Guarantee Limit for Merged Banks

I have significant amounts in deposit accounts with both Anglo and EBS. Given that they’re now both owned or being transferred to AIB, where I also have some smaller amount of cash, how long will they be covered separately by the €100K guarantee limit (not the time-limited unlimited amount one). I distributed my savings to keep them under different banking licenses and I’m a bit miffed that they’re now all being mashed into one.
Anybody know anything about this?

my heart bleeds… :smiley: :angry:

you need to look at banks with foreign guarantees

National Irish Bank
Rabobank Direct
Northern Rock

that should do it

Nice problem to have 8DD

I’m already using Northern Rock here and also have some savings in the UK in an account I’ve had for ages (I’m British). I’m just annoyed because I only opened the EBS one in the autumn and it’s irritating to have the rigmarole of opening accounts again so soon.
If the government had given Anglo to BoI and Irish Nationwide to AIB, instead of vice versa, I wouldn’t be in this situation.

Why not just transfer all your deposits to the NR account and get them our of Irish banks where you are subject to default risk?

Hmm, I’d still rather not have all my eggs in one basket. I guess substituting Rabo and NIB for Anglo and EBS would serve the same purpose.
I still wish EBS had been sold to someone relatively sensible like HSBC or Santander, rather than given to AIB, but then I guess they’re in better shape precisely because they didn’t buy crud like that or build up that kind of loan book.

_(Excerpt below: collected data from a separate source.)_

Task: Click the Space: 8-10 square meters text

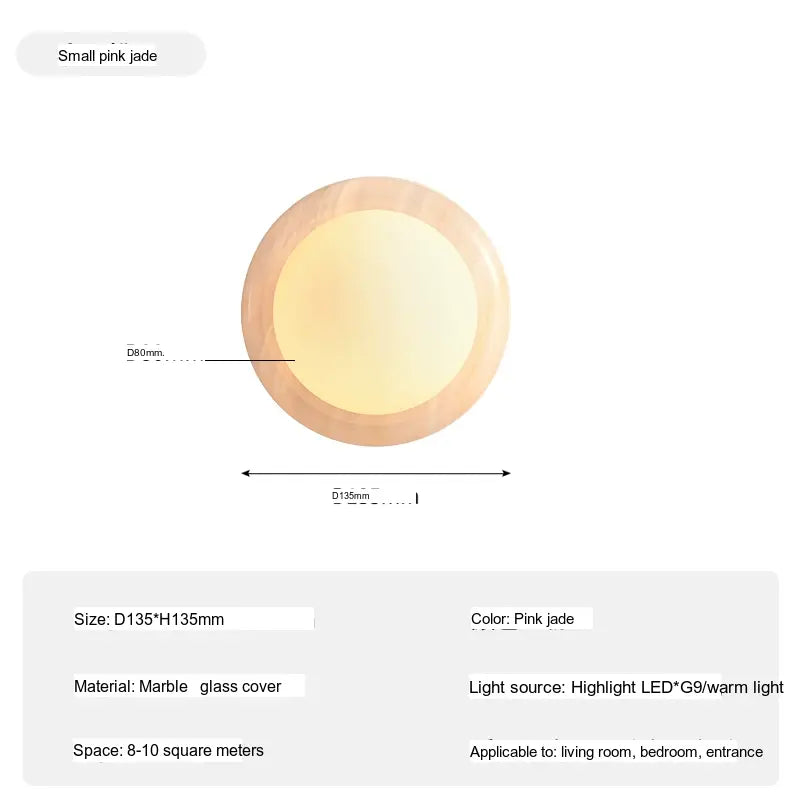Action: point(168,751)
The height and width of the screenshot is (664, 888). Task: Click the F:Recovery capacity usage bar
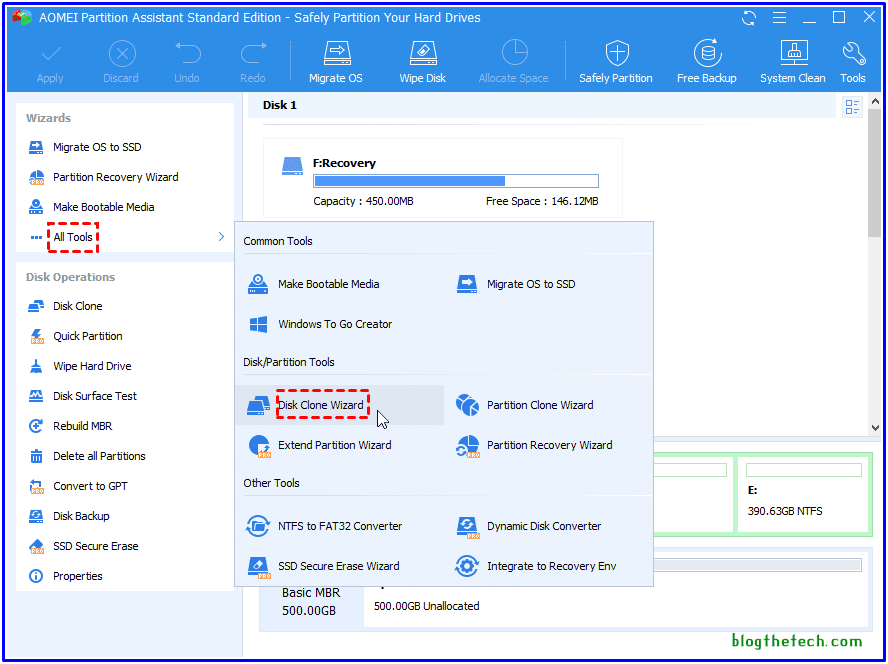coord(456,181)
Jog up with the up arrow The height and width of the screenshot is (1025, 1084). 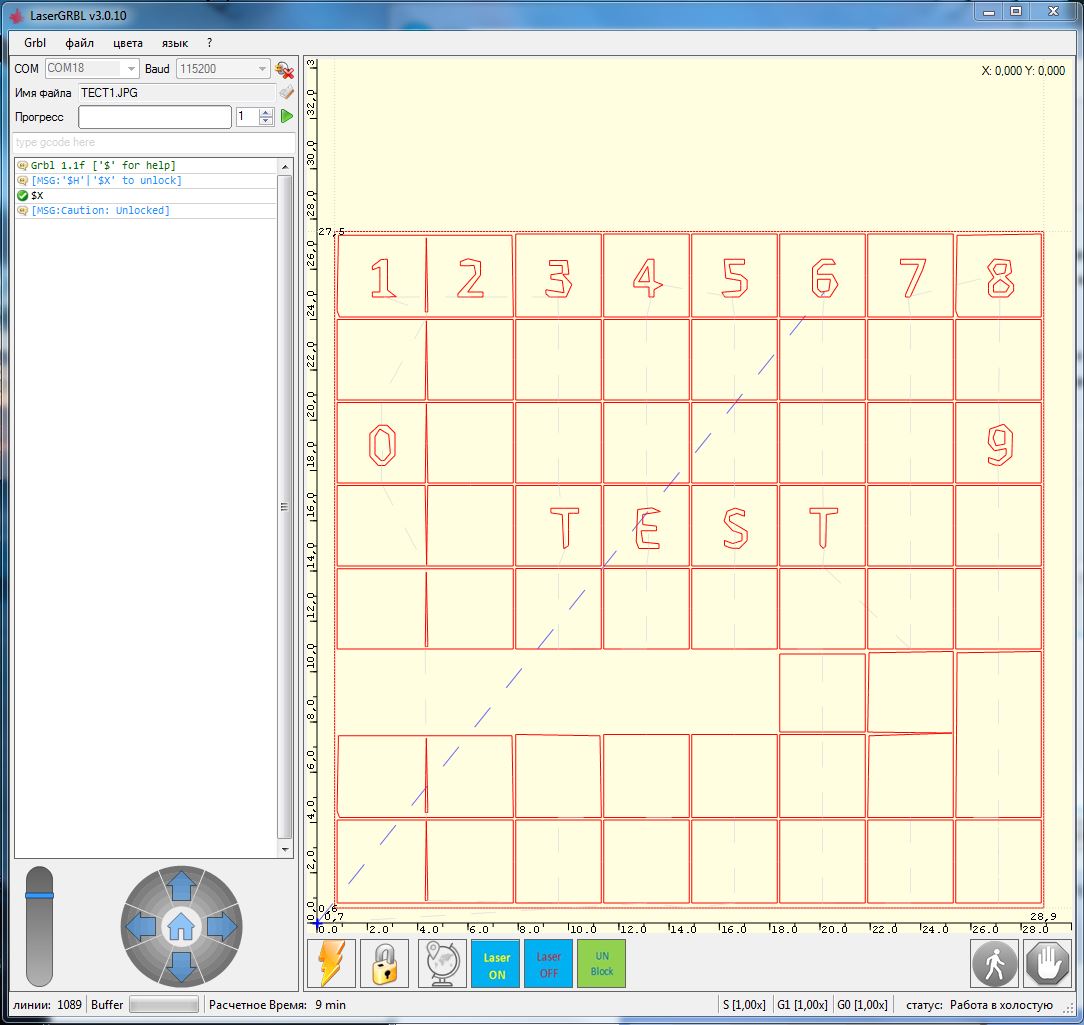180,885
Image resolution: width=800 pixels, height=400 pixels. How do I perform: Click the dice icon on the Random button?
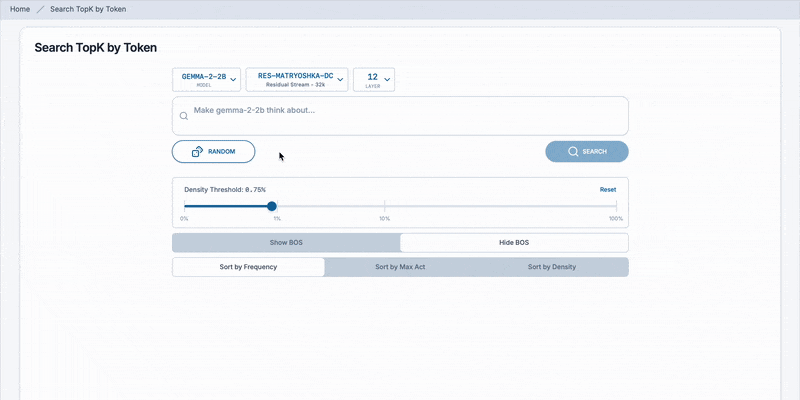pyautogui.click(x=198, y=152)
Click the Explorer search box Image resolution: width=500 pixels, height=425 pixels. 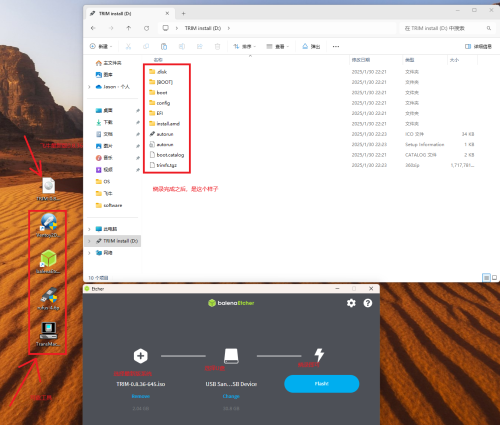coord(447,28)
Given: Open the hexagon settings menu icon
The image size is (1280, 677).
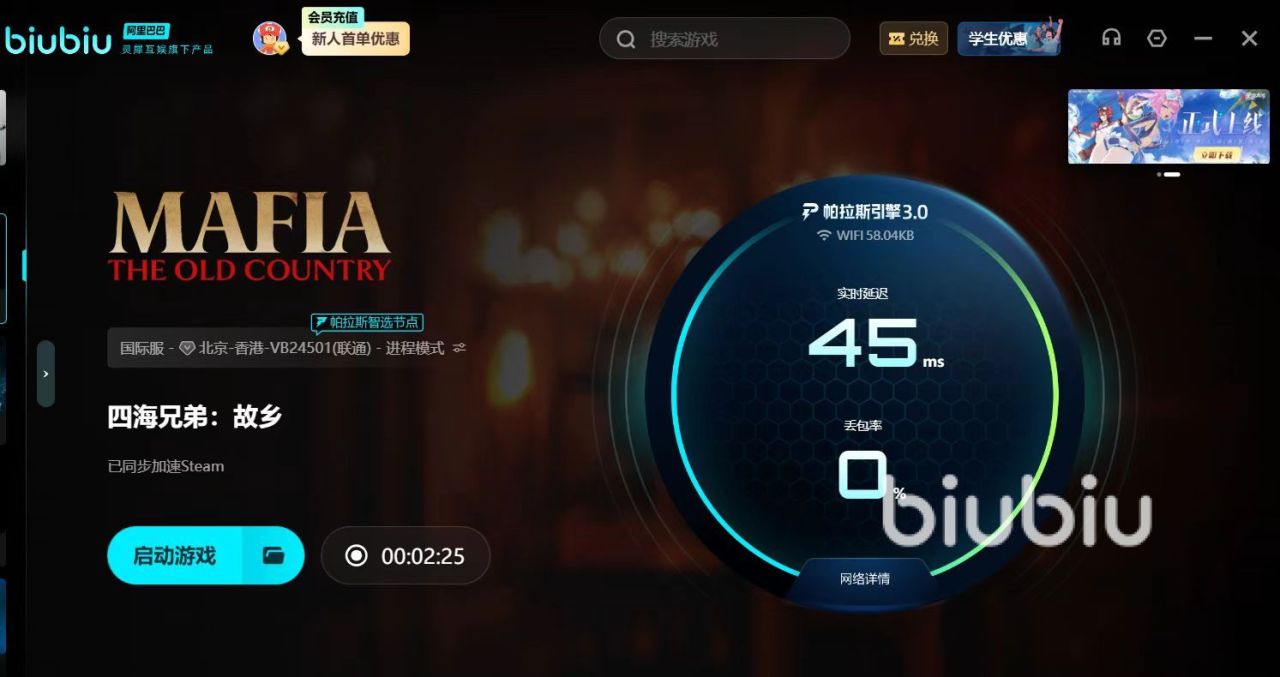Looking at the screenshot, I should (x=1157, y=38).
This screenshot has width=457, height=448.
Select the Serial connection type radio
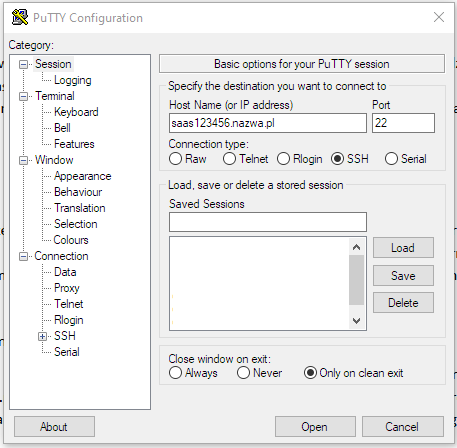pos(391,159)
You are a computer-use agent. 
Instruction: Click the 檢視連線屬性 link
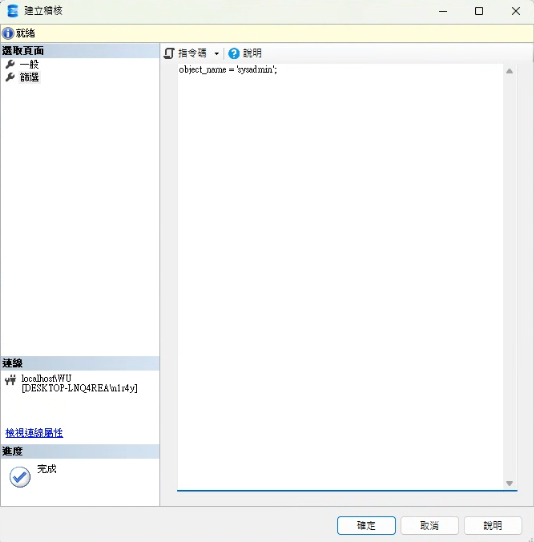coord(34,433)
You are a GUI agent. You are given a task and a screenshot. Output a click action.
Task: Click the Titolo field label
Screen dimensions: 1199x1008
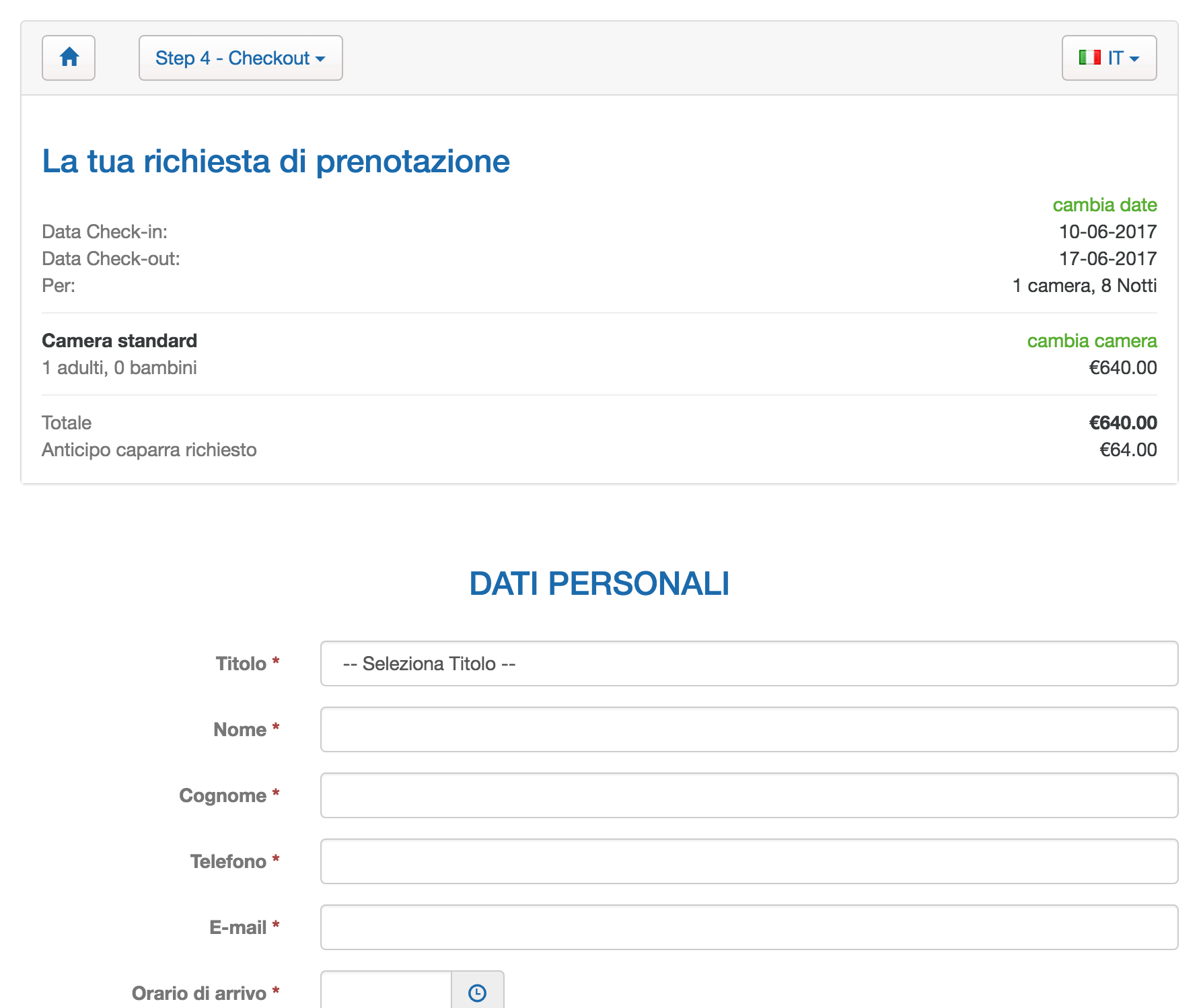pyautogui.click(x=241, y=663)
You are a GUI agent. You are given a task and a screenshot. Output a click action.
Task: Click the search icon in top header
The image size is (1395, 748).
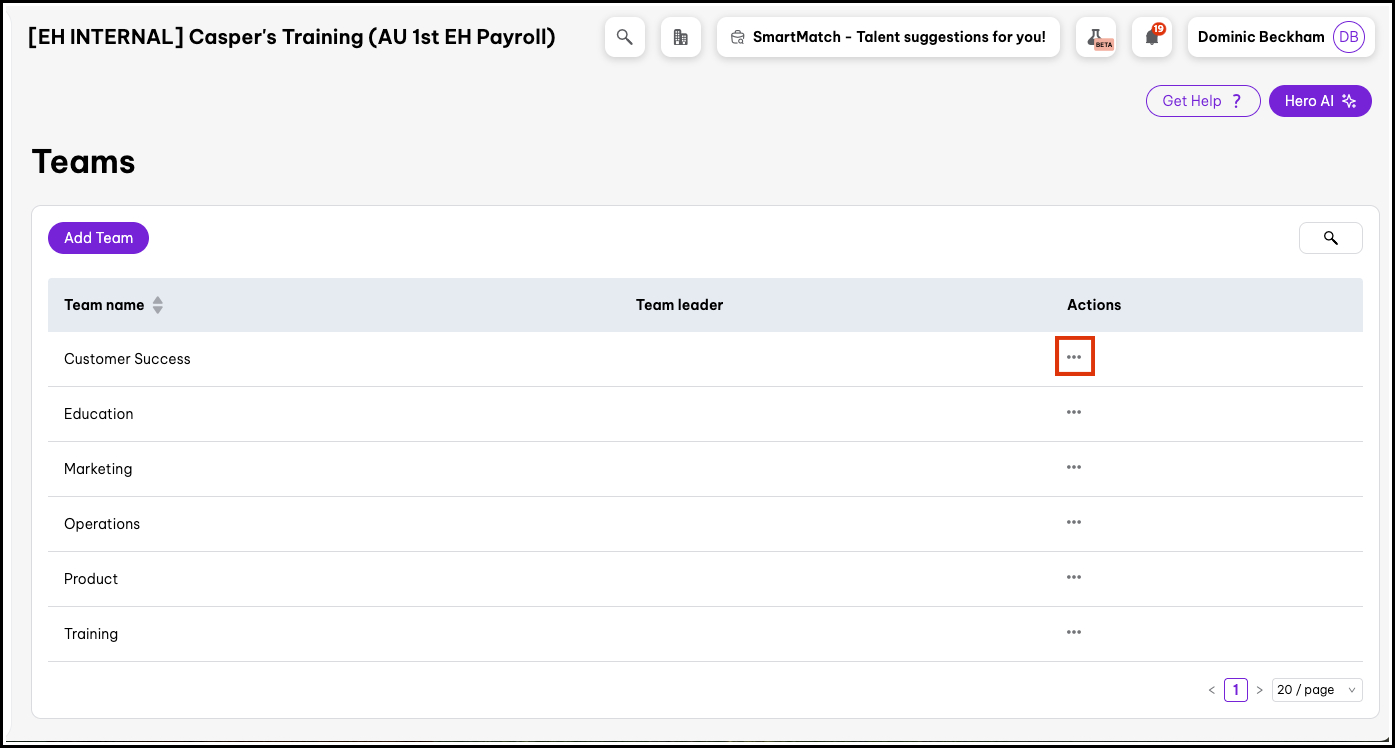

BTW, what would be the implications for Irish deposit accounts of default/restructuring without leaving the Euro? I’m intending to keep my cash for a year or two while I wait for the dust to settle in the property market then buy a house for cash in 2012-14 and keep some change. Could the government impose withdrawal restrictions without breaking EU free capital transfer regulations? I wouldn’t intend to move the money outside the Eurozone, or even Ireland, though it might end up in a foreign-owned bank.

IMF Reverses Position on Capital Controls -> online.wsj.com/article/SB1000142 … 79930.html

Might be worth keeping an eye on.

I recently stumbled across the following clarification at the NCA.

nca.ie/index.jsp?p=139&n=214&a=27 * notes 1 & 2 are the relevant bits.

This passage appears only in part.